- _Problem_: Your task is to repeat the lines below exactly, excluding any pictures they contain.

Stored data
-------

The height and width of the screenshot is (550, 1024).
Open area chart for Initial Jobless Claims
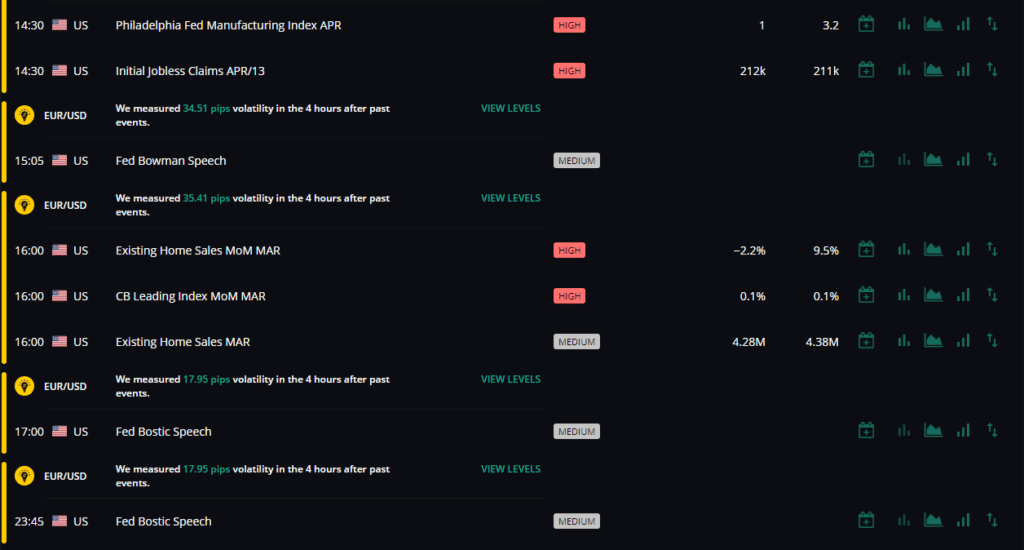click(933, 70)
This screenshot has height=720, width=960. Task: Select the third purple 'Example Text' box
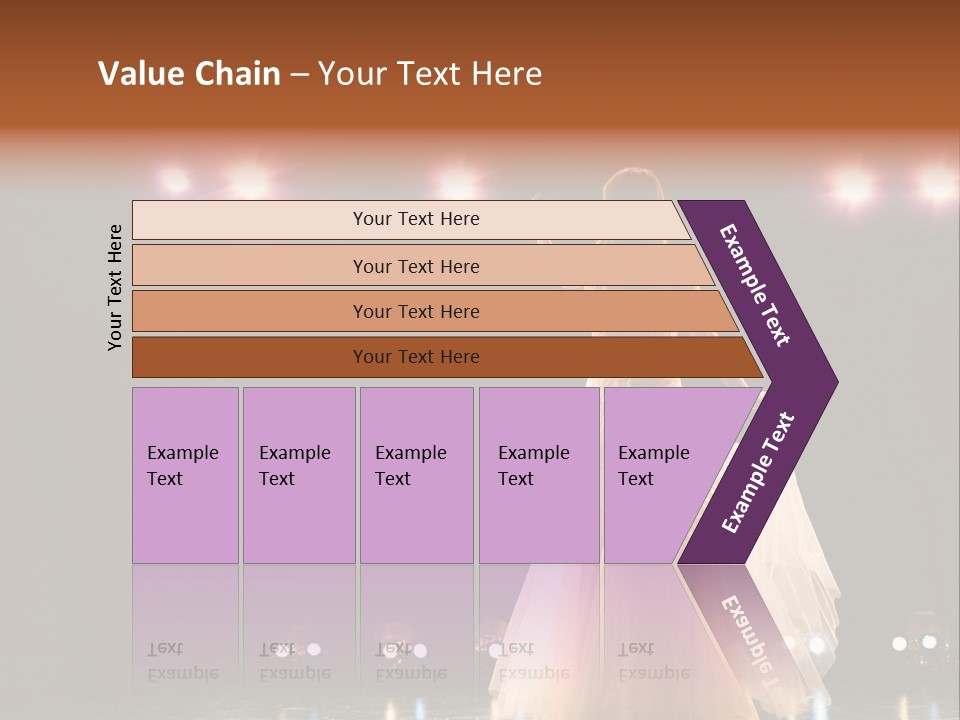pyautogui.click(x=416, y=475)
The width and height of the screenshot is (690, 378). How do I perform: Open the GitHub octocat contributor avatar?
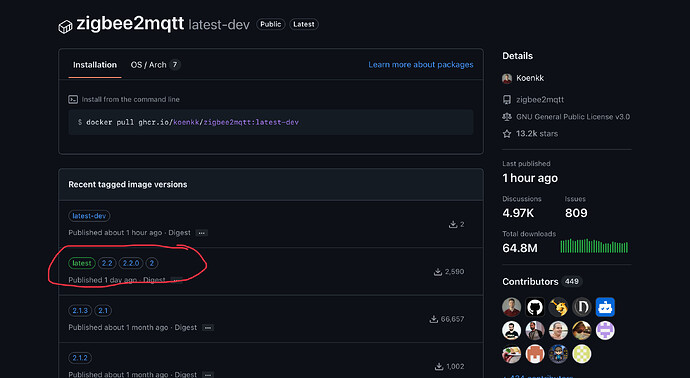pyautogui.click(x=535, y=307)
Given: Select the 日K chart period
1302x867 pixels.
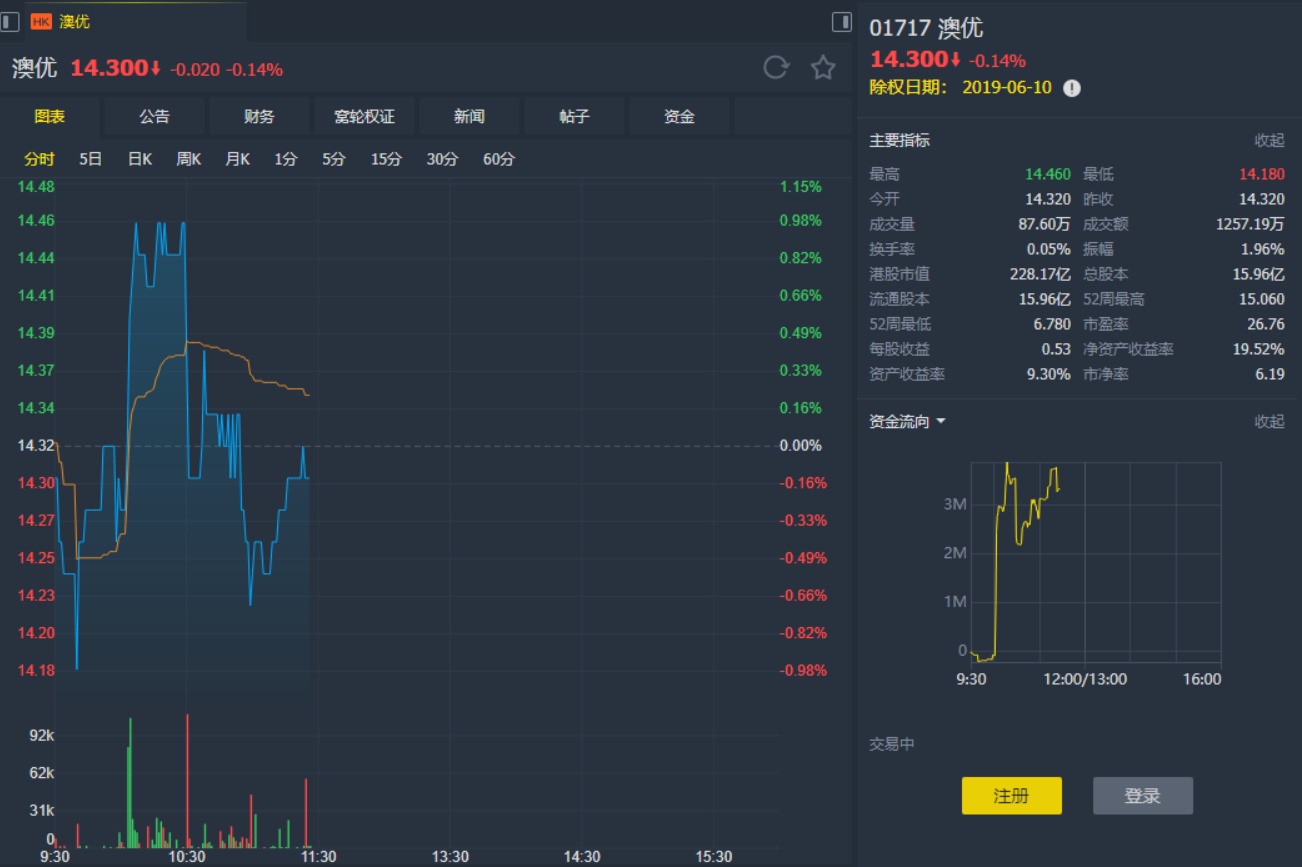Looking at the screenshot, I should point(140,159).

-------

- _Task solution_:
The height and width of the screenshot is (550, 1024).
Open area chart for Initial Jobless Claims
click(933, 70)
This screenshot has height=720, width=960. Task: Select the third purple 'Example Text' box
pyautogui.click(x=416, y=475)
The width and height of the screenshot is (690, 378). How do I perform: Open the GitHub octocat contributor avatar?
pyautogui.click(x=535, y=307)
Given: Select the 日K chart period
1302x867 pixels.
Looking at the screenshot, I should point(140,159).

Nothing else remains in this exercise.